Una ansiedad horrible y torpe se le instaló en el estómago. De repente, el gran cirujano Collins se sintió como un adolescente. Se acercó a la barra con el corazón palpitando a mil por hora, esbozando una sonrisa suave pero cargada de timidez. Pidió lo de siempre con la voz un poco rota y trató de forzar la conversación para llegar al grano.
—Él… el clima está un poco fresco hoy, ¿no crees? Sugirió él, mientras sus dedos tamborileaban con nerviosismo sobre el mostrador de madera.
—Un poco, ideal para el café. Respondió Zoe con una sonrisa cálida, notando su agitación.
Llegaron un par de clientes más al lugar. Dylan, por pura educación, los saludó con un leve gesto con la mano, pero por dentro se estaba carcomiendo. Se sentía ridículo. En su día a día, él tomaba la iniciativa para conversaciones mil veces peores; tenía el temple para mirar a una familia a los ojos y decirles que su ser querido no había sobrevivido, o dar la noticia de una enfermedad terminal con total profesionalismo. Pero ahora, frente a Zoe, pedirle una simple dirección se sentía como operar a corazón abierto sin anestesia.
Respiró hondo, reuniendo cada gramo de valentía que le quedaba. La miró fijamente a los ojos, directo, intentando sonar seguro, aunque por dentro temblaba.
—Zoe… ¿Me das tu dirección?
La pregunta flotó en el aire, seria pero teñida de una timidez absoluta.
Zoe se quedó congelada durante un segundo, parpadeando, sorprendida. Nadie le había pedido su dirección antes, y menos aún de esa manera tan directa y repentina. Un pensamiento cruzó por su mente de inmediato: «El empleo». Claro, de seguro él quería conversar sobre la vacante de mesero que seguía libre en el café, pero le daba pena hablar de eso en público o que sus posibles futuros compañeros lo escucharan.
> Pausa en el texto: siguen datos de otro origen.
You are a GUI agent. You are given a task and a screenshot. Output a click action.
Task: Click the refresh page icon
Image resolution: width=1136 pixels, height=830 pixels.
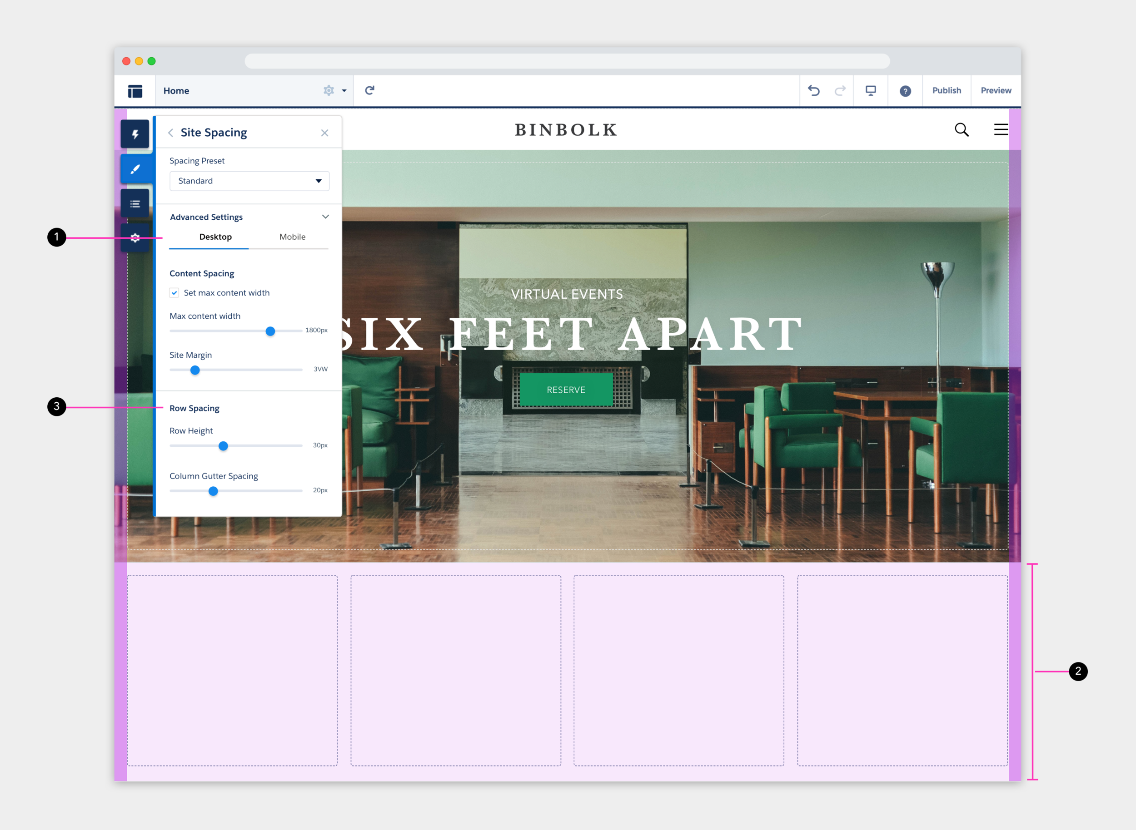click(x=370, y=90)
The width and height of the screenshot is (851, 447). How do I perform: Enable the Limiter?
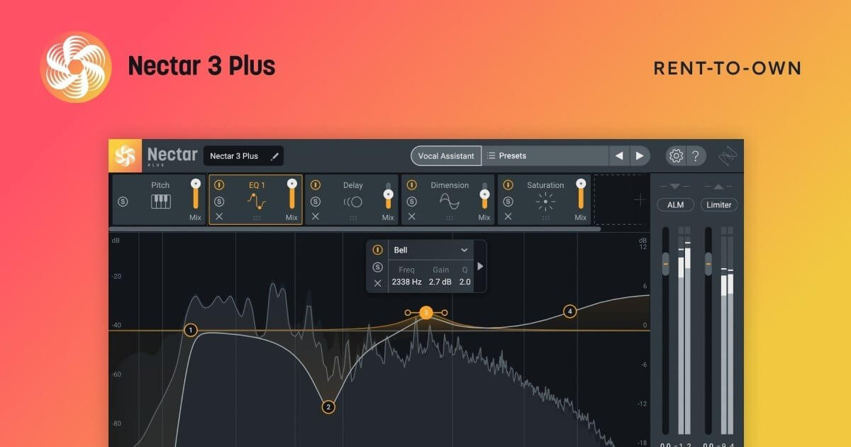click(x=718, y=204)
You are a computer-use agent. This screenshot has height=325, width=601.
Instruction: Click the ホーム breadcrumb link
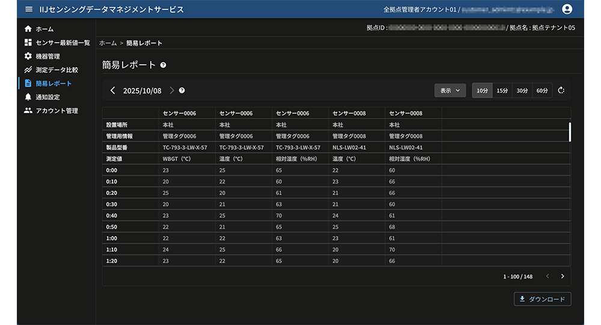click(x=108, y=43)
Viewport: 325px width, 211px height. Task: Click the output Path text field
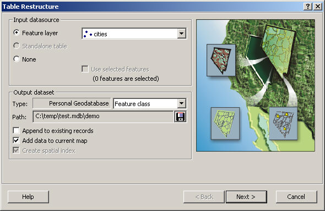pyautogui.click(x=103, y=116)
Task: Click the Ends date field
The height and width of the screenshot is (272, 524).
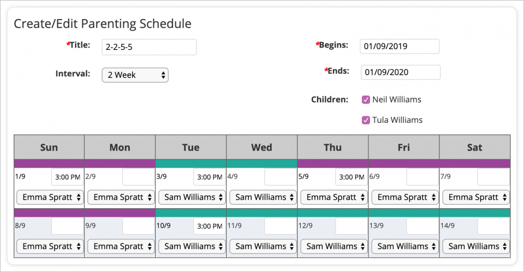Action: click(400, 72)
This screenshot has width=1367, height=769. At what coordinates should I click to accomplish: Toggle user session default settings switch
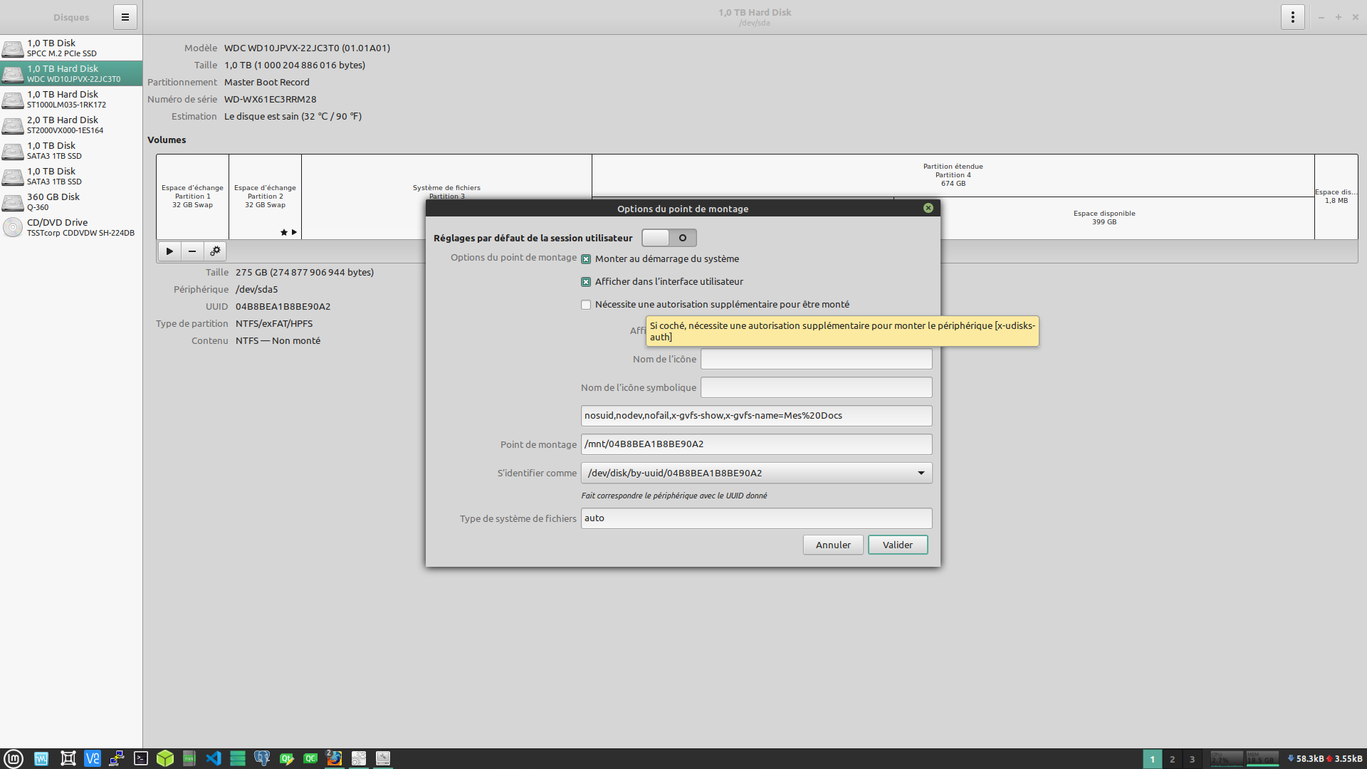[669, 238]
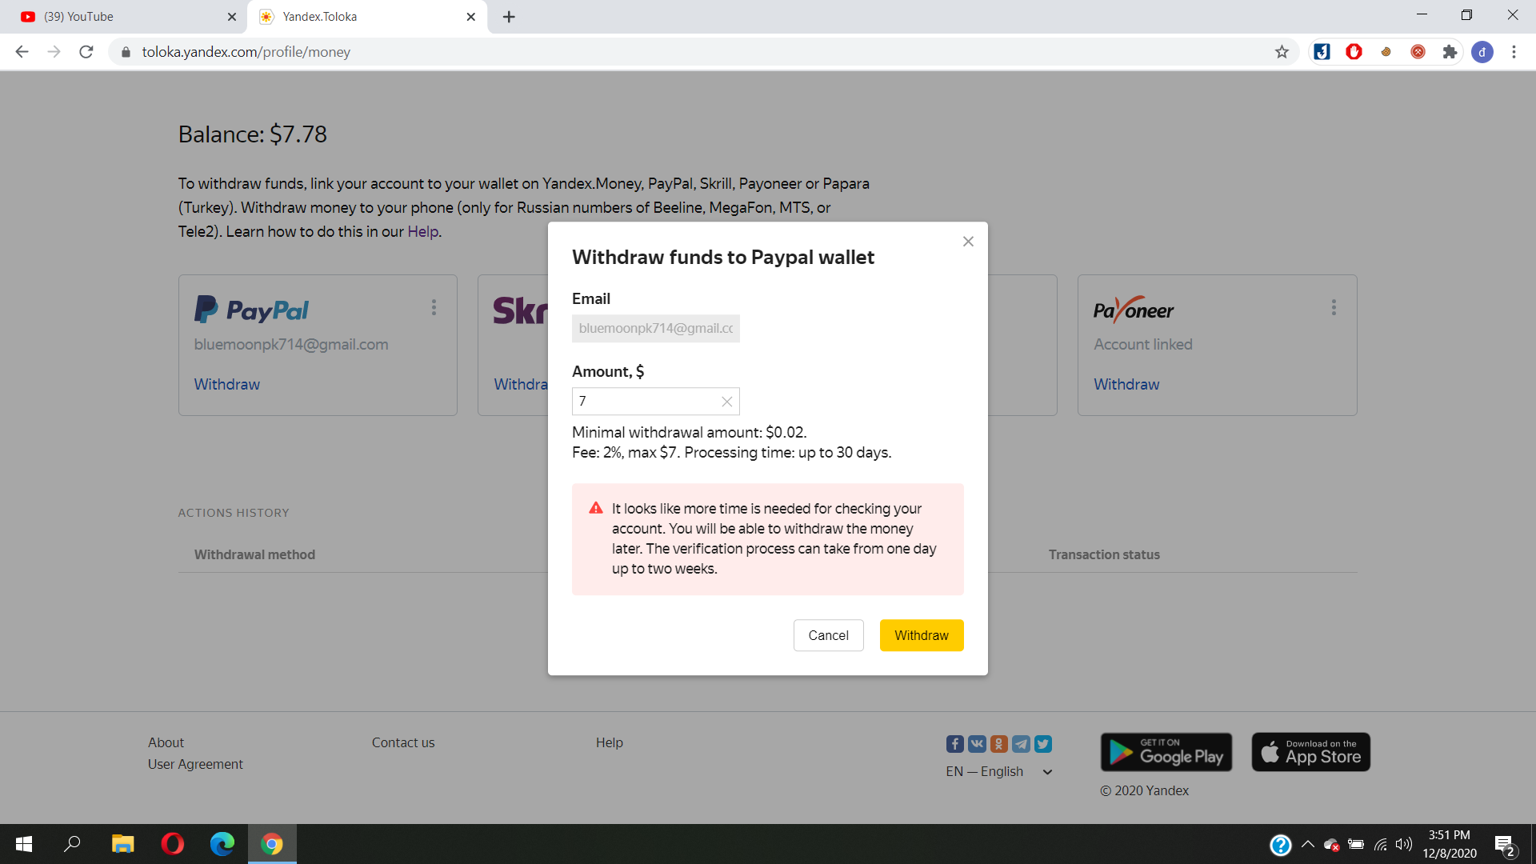Screen dimensions: 1536x864
Task: Switch to the YouTube tab
Action: click(120, 17)
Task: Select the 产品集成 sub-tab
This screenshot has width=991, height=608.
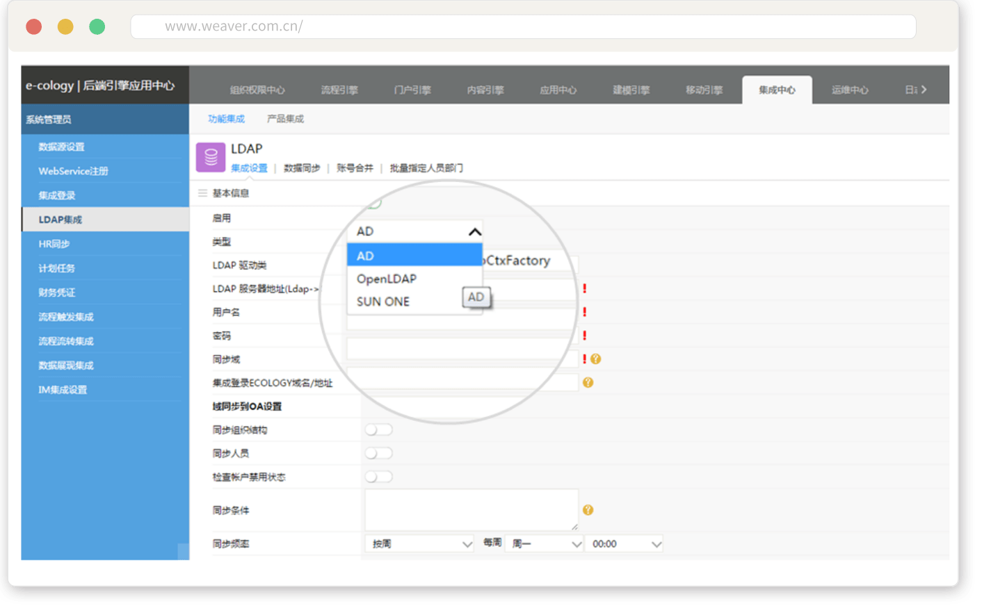Action: pos(285,119)
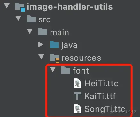The image size is (140, 117).
Task: Click the font folder icon
Action: point(66,70)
Si le daba su dirección, él podría escribirle o ir a hablar con ella en un ambiente más privado, sin que su orgullo de hombre de treinta años se viera afectado por estar desempleado.
Convencida de que estaba haciendo una buena obra para ayudarlo, Zoe asintió con la cabeza y una sonrisa cómplice.
—Claro, dame un segundo.
Tomó un pequeño papelito de notas de la barra, anotó su dirección con una caligrafía clara y pulcra, y se lo extendió.
Cuando Dylan tomó el papel, sus dedos rozaron los de ella otra vez. En ese instante, una ráfaga de cosquillas extrañas le invadió el estómago. Dylan frunció levemente el ceño por la sensación física tan repentina. «¿Qué es esto? ¿Serán lombrices? Qué raro, si ya me desparasité el mes pasado», pensó con su mente estrictamente médica, incapaz de reconocer que lo que sentía eran las famosas mariposas del amor.
A pesar de su confusión médica, la sonrisa se le ensanchó en el rostro. Tomó la taza de café que ella le entregaba junto al papelito y la miró como si le hubiera dado las escrituras de un castillo.
—Gracias, Zoe. Que tengas un buen día.
—Igualmente, Dylan. Suerte hoy. Le deseó ella con un guiño, pensando en su supuesta búsqueda de trabajo.
Dylan se dio la vuelta y caminó hacia la salida. En cuanto cruzó la puerta de la cafetería y quedó fuera de la vista de Zoe, no pudo evitar dar un pequeño saltito de felicidad en la acera, apretando el papelito contra su pecho. Subió a su auto con el cansancio completamente olvidado. Ya tenía la dirección. Ahora, el próximo movimiento estaba claro en su mente: era hora de buscar una pluma, un sobre bonito y dejar que su corazón hablara a la antigua, como en los viejos tiempos.